## Input

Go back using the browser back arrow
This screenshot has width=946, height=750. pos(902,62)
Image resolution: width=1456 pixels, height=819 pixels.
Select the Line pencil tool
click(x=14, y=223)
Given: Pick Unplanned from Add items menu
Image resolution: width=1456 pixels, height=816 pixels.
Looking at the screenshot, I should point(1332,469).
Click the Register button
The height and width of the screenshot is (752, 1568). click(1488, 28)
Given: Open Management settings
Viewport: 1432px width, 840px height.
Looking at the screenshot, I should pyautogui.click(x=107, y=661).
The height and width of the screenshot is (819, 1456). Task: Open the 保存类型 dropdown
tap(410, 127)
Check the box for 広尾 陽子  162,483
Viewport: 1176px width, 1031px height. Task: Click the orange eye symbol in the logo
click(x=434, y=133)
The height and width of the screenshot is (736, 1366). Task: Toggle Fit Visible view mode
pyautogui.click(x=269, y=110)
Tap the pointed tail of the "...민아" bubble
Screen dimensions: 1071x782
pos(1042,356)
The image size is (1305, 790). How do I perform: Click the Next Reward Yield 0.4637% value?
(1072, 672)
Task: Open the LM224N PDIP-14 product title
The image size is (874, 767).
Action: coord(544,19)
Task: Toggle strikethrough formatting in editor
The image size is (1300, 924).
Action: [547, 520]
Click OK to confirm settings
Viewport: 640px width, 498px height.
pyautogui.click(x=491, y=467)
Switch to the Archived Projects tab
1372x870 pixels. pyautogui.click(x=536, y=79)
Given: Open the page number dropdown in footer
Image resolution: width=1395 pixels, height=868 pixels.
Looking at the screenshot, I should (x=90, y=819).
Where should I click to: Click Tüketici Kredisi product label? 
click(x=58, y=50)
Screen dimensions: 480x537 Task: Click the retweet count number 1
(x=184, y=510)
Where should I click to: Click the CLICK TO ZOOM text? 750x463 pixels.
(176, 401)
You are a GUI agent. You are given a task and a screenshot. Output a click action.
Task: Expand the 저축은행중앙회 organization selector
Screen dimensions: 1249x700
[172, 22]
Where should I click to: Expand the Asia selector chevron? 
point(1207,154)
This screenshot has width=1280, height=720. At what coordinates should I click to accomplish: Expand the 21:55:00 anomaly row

## Objective
Return the lines from the one with "The image size is (1305, 790)." up to and including the last line of the rows, unchanged.

## Solution to the problem
The image size is (1305, 790). How do I perform: Click the Next Reward Yield 0.4637% value?
(1072, 672)
Task: Open the LM224N PDIP-14 product title
The image size is (874, 767).
Action: coord(544,19)
Task: Toggle strikethrough formatting in editor
The image size is (1300, 924).
Action: [547, 520]
Click OK to confirm settings
Viewport: 640px width, 498px height.
pyautogui.click(x=491, y=467)
Switch to the Archived Projects tab
1372x870 pixels. pyautogui.click(x=536, y=79)
Given: Open the page number dropdown in footer
Image resolution: width=1395 pixels, height=868 pixels.
Looking at the screenshot, I should (x=90, y=819).
Where should I click to: Click Tüketici Kredisi product label? 
click(x=58, y=50)
Screen dimensions: 480x537 Task: Click the retweet count number 1
(x=184, y=510)
Where should I click to: Click the CLICK TO ZOOM text? 750x463 pixels.
(176, 401)
You are a GUI agent. You are given a task and a screenshot. Output a click action.
Task: Expand the 저축은행중앙회 organization selector
Screen dimensions: 1249x700
[172, 22]
Where should I click to: Expand the Asia selector chevron? 
point(1207,154)
This screenshot has width=1280, height=720. At what coordinates should I click to accomplish: Expand the 21:55:00 anomaly row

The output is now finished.